What is being asked
Change every "computer-use agent" in the records below to "screen-control agent" and give the records again with nothing else altered.

[Collection entries]
********

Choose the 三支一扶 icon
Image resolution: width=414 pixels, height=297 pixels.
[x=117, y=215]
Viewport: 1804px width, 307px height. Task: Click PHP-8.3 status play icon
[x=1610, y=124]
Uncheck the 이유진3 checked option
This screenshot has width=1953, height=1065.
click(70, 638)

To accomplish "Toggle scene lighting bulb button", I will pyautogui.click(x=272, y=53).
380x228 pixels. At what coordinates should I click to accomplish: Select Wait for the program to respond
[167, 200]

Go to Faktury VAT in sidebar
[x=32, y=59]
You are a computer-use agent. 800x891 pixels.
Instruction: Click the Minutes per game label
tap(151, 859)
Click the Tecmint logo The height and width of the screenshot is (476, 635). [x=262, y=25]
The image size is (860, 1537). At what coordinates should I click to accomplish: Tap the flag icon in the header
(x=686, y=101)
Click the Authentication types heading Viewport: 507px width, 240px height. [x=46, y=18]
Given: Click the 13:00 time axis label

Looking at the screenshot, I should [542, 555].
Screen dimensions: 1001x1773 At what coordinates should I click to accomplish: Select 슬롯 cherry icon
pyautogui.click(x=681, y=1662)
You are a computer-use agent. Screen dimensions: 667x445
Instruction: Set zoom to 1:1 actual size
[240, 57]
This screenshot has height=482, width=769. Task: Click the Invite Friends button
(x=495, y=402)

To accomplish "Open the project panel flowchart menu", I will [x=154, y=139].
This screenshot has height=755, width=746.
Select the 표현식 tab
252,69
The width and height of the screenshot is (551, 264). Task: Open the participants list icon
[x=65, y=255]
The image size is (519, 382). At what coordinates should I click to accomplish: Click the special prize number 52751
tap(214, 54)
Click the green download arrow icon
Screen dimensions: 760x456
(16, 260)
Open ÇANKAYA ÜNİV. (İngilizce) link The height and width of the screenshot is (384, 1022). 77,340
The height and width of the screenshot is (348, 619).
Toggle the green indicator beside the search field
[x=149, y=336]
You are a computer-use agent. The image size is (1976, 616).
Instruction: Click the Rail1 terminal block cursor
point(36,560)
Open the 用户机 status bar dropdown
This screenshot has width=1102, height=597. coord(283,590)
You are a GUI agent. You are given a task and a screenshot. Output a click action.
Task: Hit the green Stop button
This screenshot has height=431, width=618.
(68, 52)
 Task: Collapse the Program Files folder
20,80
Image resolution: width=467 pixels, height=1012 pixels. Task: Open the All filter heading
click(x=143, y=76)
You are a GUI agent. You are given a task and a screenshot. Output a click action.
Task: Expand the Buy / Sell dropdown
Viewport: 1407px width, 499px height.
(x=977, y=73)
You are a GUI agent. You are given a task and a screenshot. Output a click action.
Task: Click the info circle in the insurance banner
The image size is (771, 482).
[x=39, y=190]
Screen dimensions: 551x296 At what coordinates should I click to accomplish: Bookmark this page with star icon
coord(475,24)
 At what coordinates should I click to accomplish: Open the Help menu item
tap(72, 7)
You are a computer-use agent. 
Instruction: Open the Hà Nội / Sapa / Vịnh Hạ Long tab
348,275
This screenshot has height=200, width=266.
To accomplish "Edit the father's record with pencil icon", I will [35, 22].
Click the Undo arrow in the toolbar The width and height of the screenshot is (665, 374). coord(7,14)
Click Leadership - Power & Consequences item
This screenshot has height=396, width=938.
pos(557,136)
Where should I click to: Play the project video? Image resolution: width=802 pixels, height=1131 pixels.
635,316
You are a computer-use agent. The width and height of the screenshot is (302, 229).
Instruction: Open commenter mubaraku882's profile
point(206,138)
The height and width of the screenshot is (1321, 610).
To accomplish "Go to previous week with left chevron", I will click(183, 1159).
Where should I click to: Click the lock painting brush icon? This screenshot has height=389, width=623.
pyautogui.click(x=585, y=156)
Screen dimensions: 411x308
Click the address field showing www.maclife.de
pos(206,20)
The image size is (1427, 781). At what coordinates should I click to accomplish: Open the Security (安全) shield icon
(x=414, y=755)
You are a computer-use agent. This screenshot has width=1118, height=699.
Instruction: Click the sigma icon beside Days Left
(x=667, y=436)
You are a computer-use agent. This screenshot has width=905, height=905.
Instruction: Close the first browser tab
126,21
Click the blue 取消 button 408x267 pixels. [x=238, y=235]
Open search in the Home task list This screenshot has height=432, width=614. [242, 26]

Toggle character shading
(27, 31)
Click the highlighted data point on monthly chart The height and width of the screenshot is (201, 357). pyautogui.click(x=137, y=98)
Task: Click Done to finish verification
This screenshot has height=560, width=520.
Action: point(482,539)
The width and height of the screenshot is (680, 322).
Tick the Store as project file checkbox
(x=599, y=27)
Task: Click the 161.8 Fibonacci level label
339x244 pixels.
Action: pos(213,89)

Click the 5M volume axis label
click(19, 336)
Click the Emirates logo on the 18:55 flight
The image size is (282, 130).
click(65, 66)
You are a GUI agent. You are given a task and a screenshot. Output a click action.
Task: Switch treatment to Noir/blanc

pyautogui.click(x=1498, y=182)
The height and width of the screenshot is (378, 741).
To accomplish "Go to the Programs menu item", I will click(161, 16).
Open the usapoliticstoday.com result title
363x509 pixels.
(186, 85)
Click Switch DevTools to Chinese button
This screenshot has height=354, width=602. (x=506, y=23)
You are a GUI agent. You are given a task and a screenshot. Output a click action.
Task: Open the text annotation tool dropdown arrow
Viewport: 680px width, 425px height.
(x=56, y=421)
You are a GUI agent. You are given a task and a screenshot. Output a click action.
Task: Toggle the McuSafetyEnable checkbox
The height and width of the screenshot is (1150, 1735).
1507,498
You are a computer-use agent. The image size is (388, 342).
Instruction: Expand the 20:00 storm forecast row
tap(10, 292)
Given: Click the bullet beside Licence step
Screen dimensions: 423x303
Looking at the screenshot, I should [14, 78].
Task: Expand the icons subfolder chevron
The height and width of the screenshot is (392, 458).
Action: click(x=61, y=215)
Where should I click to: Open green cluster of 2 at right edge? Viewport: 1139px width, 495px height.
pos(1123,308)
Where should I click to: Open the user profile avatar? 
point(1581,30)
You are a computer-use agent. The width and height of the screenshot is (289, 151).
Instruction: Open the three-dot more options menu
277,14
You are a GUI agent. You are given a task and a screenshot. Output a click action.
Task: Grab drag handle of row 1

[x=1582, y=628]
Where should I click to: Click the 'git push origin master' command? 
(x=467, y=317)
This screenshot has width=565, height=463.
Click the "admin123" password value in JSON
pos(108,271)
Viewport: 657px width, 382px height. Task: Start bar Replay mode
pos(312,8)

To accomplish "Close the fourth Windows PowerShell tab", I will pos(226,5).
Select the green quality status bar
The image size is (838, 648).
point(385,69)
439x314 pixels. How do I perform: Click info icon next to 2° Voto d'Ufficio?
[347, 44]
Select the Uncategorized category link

********

Correct response
Choose the 三支一扶 icon
Image resolution: width=414 pixels, height=297 pixels.
[x=117, y=215]
Viewport: 1804px width, 307px height. Task: Click PHP-8.3 status play icon
[x=1610, y=124]
Uncheck the 이유진3 checked option
This screenshot has width=1953, height=1065.
click(70, 638)

To accomplish "Toggle scene lighting bulb button", I will pyautogui.click(x=272, y=53).
380x228 pixels. At what coordinates should I click to accomplish: Select Wait for the program to respond
[167, 200]

Go to Faktury VAT in sidebar
[x=32, y=59]
You are a screen-control agent. 800x891 pixels.
Instruction: Click the Minutes per game label
tap(151, 859)
Click the Tecmint logo The height and width of the screenshot is (476, 635). [x=262, y=25]
The image size is (860, 1537). At what coordinates should I click to accomplish: Tap the flag icon in the header
(x=686, y=101)
Click the Authentication types heading Viewport: 507px width, 240px height. [x=46, y=18]
Given: Click the 13:00 time axis label

Looking at the screenshot, I should [542, 555].
Screen dimensions: 1001x1773 At what coordinates should I click to accomplish: Select 슬롯 cherry icon
pyautogui.click(x=681, y=1662)
You are a screen-control agent. Screen dimensions: 667x445
Instruction: Set zoom to 1:1 actual size
[240, 57]
This screenshot has height=482, width=769. Task: Click the Invite Friends button
(x=495, y=402)

To accomplish "Open the project panel flowchart menu", I will [x=154, y=139].
This screenshot has height=755, width=746.
Select the 표현식 tab
252,69
The width and height of the screenshot is (551, 264). Task: Open the participants list icon
[x=65, y=255]
The image size is (519, 382). At what coordinates should I click to accomplish: Click the special prize number 52751
tap(214, 54)
Click the green download arrow icon
Screen dimensions: 760x456
(16, 260)
Open ÇANKAYA ÜNİV. (İngilizce) link The height and width of the screenshot is (384, 1022). 77,340
The height and width of the screenshot is (348, 619).
Toggle the green indicator beside the search field
[x=149, y=336]
You are a screen-control agent. The image size is (1976, 616).
Instruction: Click the Rail1 terminal block cursor
point(36,560)
Open the 用户机 status bar dropdown
This screenshot has width=1102, height=597. coord(283,590)
You are a GUI agent. You are given a task and a screenshot. Output a click action.
Task: Hit the green Stop button
This screenshot has height=431, width=618.
(68, 52)
 Task: Collapse the Program Files folder
20,80
Image resolution: width=467 pixels, height=1012 pixels. Task: Open the All filter heading
click(x=143, y=76)
You are a GUI agent. You are given a task and a screenshot. Output a click action.
Task: Expand the Buy / Sell dropdown
Viewport: 1407px width, 499px height.
(x=977, y=73)
You are a GUI agent. You are given a task and a screenshot. Output a click action.
Task: Click the info circle in the insurance banner
The image size is (771, 482).
[x=39, y=190]
Screen dimensions: 551x296 At what coordinates should I click to accomplish: Bookmark this page with star icon
coord(475,24)
 At what coordinates should I click to accomplish: Open the Help menu item
tap(72, 7)
You are a screen-control agent. 
Instruction: Open the Hà Nội / Sapa / Vịnh Hạ Long tab
348,275
This screenshot has height=200, width=266.
To accomplish "Edit the father's record with pencil icon", I will [35, 22].
Click the Undo arrow in the toolbar The width and height of the screenshot is (665, 374). coord(7,14)
Click Leadership - Power & Consequences item
This screenshot has height=396, width=938.
pos(557,136)
Where should I click to: Play the project video? Image resolution: width=802 pixels, height=1131 pixels.
635,316
You are a screen-control agent. The width and height of the screenshot is (302, 229).
Instruction: Open commenter mubaraku882's profile
point(206,138)
The height and width of the screenshot is (1321, 610).
To accomplish "Go to previous week with left chevron", I will click(183, 1159).
Where should I click to: Click the lock painting brush icon? This screenshot has height=389, width=623.
pyautogui.click(x=585, y=156)
Screen dimensions: 411x308
Click the address field showing www.maclife.de
pos(206,20)
The image size is (1427, 781). At what coordinates should I click to accomplish: Open the Security (安全) shield icon
(x=414, y=755)
You are a screen-control agent. This screenshot has width=1118, height=699.
Instruction: Click the sigma icon beside Days Left
(x=667, y=436)
You are a screen-control agent. This screenshot has width=905, height=905.
Instruction: Close the first browser tab
126,21
Click the blue 取消 button 408x267 pixels. [x=238, y=235]
Open search in the Home task list This screenshot has height=432, width=614. [242, 26]

Toggle character shading
(27, 31)
Click the highlighted data point on monthly chart The height and width of the screenshot is (201, 357). pyautogui.click(x=137, y=98)
Task: Click Done to finish verification
This screenshot has height=560, width=520.
Action: point(482,539)
The width and height of the screenshot is (680, 322).
Tick the Store as project file checkbox
(x=599, y=27)
Task: Click the 161.8 Fibonacci level label
339x244 pixels.
Action: pos(213,89)

Click the 5M volume axis label
click(19, 336)
Click the Emirates logo on the 18:55 flight
The image size is (282, 130).
click(65, 66)
You are a GUI agent. You are given a task and a screenshot. Output a click action.
Task: Switch treatment to Noir/blanc

pyautogui.click(x=1498, y=182)
The height and width of the screenshot is (378, 741).
To accomplish "Go to the Programs menu item", I will click(161, 16).
Open the usapoliticstoday.com result title
363x509 pixels.
(186, 85)
Click Switch DevTools to Chinese button
This screenshot has height=354, width=602. (x=506, y=23)
You are a GUI agent. You are given a task and a screenshot. Output a click action.
Task: Open the text annotation tool dropdown arrow
Viewport: 680px width, 425px height.
(x=56, y=421)
You are a GUI agent. You are given a task and a screenshot. Output a click action.
Task: Toggle the McuSafetyEnable checkbox
The height and width of the screenshot is (1150, 1735).
1507,498
You are a screen-control agent. The image size is (388, 342).
Instruction: Expand the 20:00 storm forecast row
tap(10, 292)
Given: Click the bullet beside Licence step
Screen dimensions: 423x303
Looking at the screenshot, I should [14, 78].
Task: Expand the icons subfolder chevron
The height and width of the screenshot is (392, 458).
Action: click(x=61, y=215)
Where should I click to: Open green cluster of 2 at right edge? Viewport: 1139px width, 495px height.
pos(1123,308)
Where should I click to: Open the user profile avatar? 
point(1581,30)
You are a screen-control agent. The width and height of the screenshot is (289, 151).
Instruction: Open the three-dot more options menu
277,14
You are a GUI agent. You are given a task and a screenshot. Output a click action.
Task: Grab drag handle of row 1

[x=1582, y=628]
Where should I click to: Click the 'git push origin master' command? 
(x=467, y=317)
This screenshot has width=565, height=463.
Click the "admin123" password value in JSON
pos(108,271)
Viewport: 657px width, 382px height. Task: Start bar Replay mode
pos(312,8)

To accomplish "Close the fourth Windows PowerShell tab", I will pos(226,5).
Select the green quality status bar
The image size is (838, 648).
point(385,69)
439x314 pixels. How do I perform: Click info icon next to 2° Voto d'Ufficio?
[347, 44]
Select the Uncategorized category link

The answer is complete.